Parts of the exercise:
(1) Answer these questions using the libxml2 email:
(a) Which two conversions are named as ones where quirky character set problems are common?
(b) What location appears under the company name in Bill Brack's signature?
(c) Which encoding do large numbers of Chinese pages say they use?
(2) From the libxml2 email, extract the passage starting with "I appreciate your" and going on through "found this problem.".

Source document:
#####

Re: [xml] A possible problem with libxml2



"William M. Brack" wrote:

What I have done is apply the
attached changes to encoding.c. Probably similar changes should be
applied to xmlCharEncFirstLine, but so far I have not (in my app. I make
the first call with only 4 bytes, so I don't hit any problems with
xmlCharEncFirstLine). Several things come to mind, that might be
desirable:

- It might well be that this processing should only be applied to, say,
GB2312 and Big5 conversions where these quirky character set problems
are common

I think you have done a great job in tracing / locating where your problems
occur, but I'm not comfortable with your proposed solution.  Part of the aim
of libxml is to remain "generic" enough to be used by most, and to avoid
"locale-specific" behaviour whenever possible.  The potential problem with
your proposed solution is that other character-set encodings (or other
applications) may not want/deserve the same treatment.

Basically, when libxml encounters a "generic" character set such as what you
are working with, if there is no other specific user instruction libxml
turns the data over to iconv to handle.  Your problem arises because iconv
doesn't like your data, and you want it to be handled in a different manner.
So, I would suggest a better solution would be to implement your own input
handler.  Within that handler (which should be pretty simple to write), you
can use iconv to take care of everything which doesn't make it "choke", then
(still within that handler) gently perform a Heimlich maneuver to remove any
remaining obstructions.

Bill Brack
ABC QuickSilver
Hong Kong

I appreciate your concern, but I don't like your solution. If I had a
very specific problem that only affected me, then I would agree that a
very localised solution would be appropriate. That is not the case. This
problem affects a huge amount of Chinese HTML, particularly that
generated with MS products. The problem may not be generic to all
characters sets, but it is generic to most Chinese HTML. Maybe some
other languages too, but I only understand English and Chinese. I have
used libxml for some time as an XML library (because its really good),
but only recently tried using it to parse HTML, and found this problem.

iconv cannot convert "extended" gb2312 or big5, and (at least the iconv
in glibc) acts according to the Unix98 spec. No problem there. However,
at present it makes the behaviour of libxml2 different from most other
HTML parsers. They will tolerate the junk, and try to ride over it. What
I have done is simply try to emulate the behaviour I see in other HTML
parsers. I specifically implemented my changes in that way, stepping
byte-by-byte, rather than, say, stepping by a multi-byte group.

We aren't talking about parsing XML here, where the general rule is "go
for strictness". This is HTML, where the only realistic rule is "try to
tolerate any crap out there, since few pages will actually pass a
validation".

On reflection I think the most appropriate solution is not to make the
recovery behaviour encoding specific, but to allow it to be turned on
and off easily.

If you are with ABC Quicksilver then you presumably deal with a lot of
Chinese HTML for your data services. You must know that it is generally
the quirkiest HTML in the world. Large numbers of Chinese pages say they
are encoded in iso-8859-1, for example. It is hard to deal with the full
range of sloppiness in HTML. However, the encoding problem I have tried
to deal with is one that doesn't have any effect on the reliability of
handling clean pages. Other workarounds, such as character code
guessing, may, and probably should not be part of a mainstream library.

#####

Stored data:
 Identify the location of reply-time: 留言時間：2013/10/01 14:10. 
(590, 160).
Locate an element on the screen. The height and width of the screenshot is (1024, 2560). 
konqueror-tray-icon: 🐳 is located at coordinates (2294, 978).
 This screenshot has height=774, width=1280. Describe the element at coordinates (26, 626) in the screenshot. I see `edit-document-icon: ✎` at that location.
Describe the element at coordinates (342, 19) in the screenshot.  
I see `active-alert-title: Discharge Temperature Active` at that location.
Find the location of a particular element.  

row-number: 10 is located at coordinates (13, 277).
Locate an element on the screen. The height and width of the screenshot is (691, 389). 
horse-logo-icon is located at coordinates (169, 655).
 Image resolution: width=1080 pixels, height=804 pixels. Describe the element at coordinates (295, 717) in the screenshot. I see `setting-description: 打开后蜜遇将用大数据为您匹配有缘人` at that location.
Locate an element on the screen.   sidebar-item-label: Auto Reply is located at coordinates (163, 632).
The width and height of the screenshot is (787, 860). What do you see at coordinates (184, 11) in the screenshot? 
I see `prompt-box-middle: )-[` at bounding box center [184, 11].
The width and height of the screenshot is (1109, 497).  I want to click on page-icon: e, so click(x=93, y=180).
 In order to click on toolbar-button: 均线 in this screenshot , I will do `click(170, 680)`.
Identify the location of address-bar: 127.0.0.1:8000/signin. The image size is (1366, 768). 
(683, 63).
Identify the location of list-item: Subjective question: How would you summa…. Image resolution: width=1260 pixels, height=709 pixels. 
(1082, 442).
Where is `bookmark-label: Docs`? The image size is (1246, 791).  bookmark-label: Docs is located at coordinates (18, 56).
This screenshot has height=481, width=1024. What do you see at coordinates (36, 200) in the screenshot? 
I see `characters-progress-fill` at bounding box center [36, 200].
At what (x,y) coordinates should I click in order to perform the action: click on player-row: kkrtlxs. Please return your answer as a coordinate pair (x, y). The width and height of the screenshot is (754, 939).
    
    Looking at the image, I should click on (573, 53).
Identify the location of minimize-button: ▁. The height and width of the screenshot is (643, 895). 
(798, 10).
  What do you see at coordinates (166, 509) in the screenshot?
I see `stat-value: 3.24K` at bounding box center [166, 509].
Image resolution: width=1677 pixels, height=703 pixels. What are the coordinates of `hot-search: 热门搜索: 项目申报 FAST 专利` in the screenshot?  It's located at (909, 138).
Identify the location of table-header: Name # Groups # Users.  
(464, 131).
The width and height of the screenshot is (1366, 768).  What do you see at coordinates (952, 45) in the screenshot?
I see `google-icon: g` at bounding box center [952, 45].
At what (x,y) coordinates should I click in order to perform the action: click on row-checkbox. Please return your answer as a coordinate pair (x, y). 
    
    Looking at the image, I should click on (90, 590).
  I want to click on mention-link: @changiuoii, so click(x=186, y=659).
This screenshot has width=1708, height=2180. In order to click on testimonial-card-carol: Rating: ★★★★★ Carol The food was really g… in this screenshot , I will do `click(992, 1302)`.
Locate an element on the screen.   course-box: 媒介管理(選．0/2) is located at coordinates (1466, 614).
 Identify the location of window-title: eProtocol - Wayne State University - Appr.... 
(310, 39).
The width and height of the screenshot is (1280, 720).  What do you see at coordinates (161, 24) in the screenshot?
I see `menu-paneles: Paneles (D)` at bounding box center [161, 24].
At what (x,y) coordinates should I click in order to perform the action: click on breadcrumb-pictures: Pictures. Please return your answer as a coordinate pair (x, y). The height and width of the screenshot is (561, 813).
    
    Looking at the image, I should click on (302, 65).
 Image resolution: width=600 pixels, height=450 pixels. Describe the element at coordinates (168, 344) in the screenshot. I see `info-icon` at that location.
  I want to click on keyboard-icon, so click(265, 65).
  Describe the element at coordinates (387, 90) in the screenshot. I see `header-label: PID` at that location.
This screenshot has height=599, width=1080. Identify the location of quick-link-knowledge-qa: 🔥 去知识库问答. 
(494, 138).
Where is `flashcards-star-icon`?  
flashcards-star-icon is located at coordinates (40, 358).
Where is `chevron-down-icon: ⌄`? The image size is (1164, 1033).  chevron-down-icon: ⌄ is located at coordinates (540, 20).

#####

Answers for this exercise:
(1)
(a) GB2312 and Big5
(b) Hong Kong
(c) iso-8859-1

(2)
I appreciate your concern, but I don't like your solution. If I had a
very specific problem that only affected me, then I would agree that a
very localised solution would be appropriate. That is not the case. This
problem affects a huge amount of Chinese HTML, particularly that
generated with MS products. The problem may not be generic to all
characters sets, but it is generic to most Chinese HTML. Maybe some
other languages too, but I only understand English and Chinese. I have
used libxml for some time as an XML library (because its really good),
but only recently tried using it to parse HTML, and found this problem.